Reading passage:
Summer Picnic Survival Tips: Conquering the Temptations

By Teresa Melick, Dietetic Intern, West Chester University

Whether you’re planning a low-key picnic for your family or someone else is doing the cooking it’s easy for your sweet (or salty) tooth to be tempted with sugary, high-fat foods; however, keep in mind a few guidelines and you can make picnics a fun and healthy way to spend time outdoors with your family and friends


After reading this article, foodies will be able to:

  1. Choose healthier foods to pack for a picnic lunch

  2. Feel confident about attending a buffet-style picnic without overloading on sugary and fatty foods

The Key to Success…

Don’t go into the situation with the mindset that you aren’t going to be able to escape without consuming a hefty amount of calories. It’s okay to treat yourself, but remember that the key to success is moderation.

  • Try having a small meal before heading out to the picnic. This will keep you from overeating when you get there

  • Don’t fall into the buffet trap. Put a little bit of the foods that you want on your plate and sit down to eat them. Wait to go back for seconds until you’re sure you want them.

  • Pay attention to what you’re eating. You will most likely be socializing, so don’t mindlessly graze

  • Try bringing a low-fat dish with you so you have something to fill up on without feeling guilty

  • Stay away from the mayonnaise-based salads, such as macaroni salad and cole slaw. They are high in fat and addicting!

Items listed in a dataset:

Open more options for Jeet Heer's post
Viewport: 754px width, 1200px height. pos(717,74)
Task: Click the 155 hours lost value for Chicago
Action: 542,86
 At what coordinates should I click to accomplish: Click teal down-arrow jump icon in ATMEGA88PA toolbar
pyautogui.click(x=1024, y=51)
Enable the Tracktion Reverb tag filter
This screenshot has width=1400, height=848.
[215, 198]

Description of the task: Pick up the summer picnic tips article after its last sentence and continue writing it.

Task response:
  • Contribute a lean meat (such as turkey burgers) to the grill so you don’t have to eat high-fat burgers or hot dogs

  • Keep a water bottle in your hand. It’s easy to get dehydrated in the summer heat. Also, you’ll feel less hungry if you are properly hydrated (most times when people feel hungry they are actually thirsty!). You’ll also be less likely to involuntarily grab for food when one of your hands is already busy.

  • Steer clear of sodas and fruity cocktails. They are loaded with sugar and can be dehydrating.

  • If you want a sweeter drink, try mixing 100% fruit juice (not fruit cocktail) with sparkling water. It has the same kick as soda without the sugar.

Here are a few recipes that won’t jeopardize your hard work to eat right and will still taste delicious!

Confetti Summer Salad

Prep: 30 minutes; Chill: four to 24 hours.

4 medium ears fresh corn or 2 cups frozen whole-kernel corn, thawed
4 baby zucchini, thinly sliced, or 1/2 of a small zucchini, halved lengthwise and thinly sliced (1/2 cup)
2 medium tomatoes, seeded and chopped
2 green onions, sliced
1 medium yellow bell pepper, seeded and chopped
1 medium red bell pepper, seeded and chopped
1/2 cup bottled clear Italian salad dressing (such as Newman’s Own brand)
1/4 teaspoon cayenne pepper (optional)
Fresh thyme (optional)

If using fresh corn, cook ears of corn in a in a covered large saucepan with a small amount of boiling water for 4 minutes. Drain and rinse with cold water to cool. When cool enough to handle, cut corn from cobs (you should have about 2 cups corn kernels).

In a large bowl, combine fresh cooked corn or thawed corn, zucchini, tomatoes, green onions, bell peppers, salad dressing and, if desired, cayenne pepper. Cover and chill for four to 24 hours, stirring occasionally. If desired, garnish with fresh thyme.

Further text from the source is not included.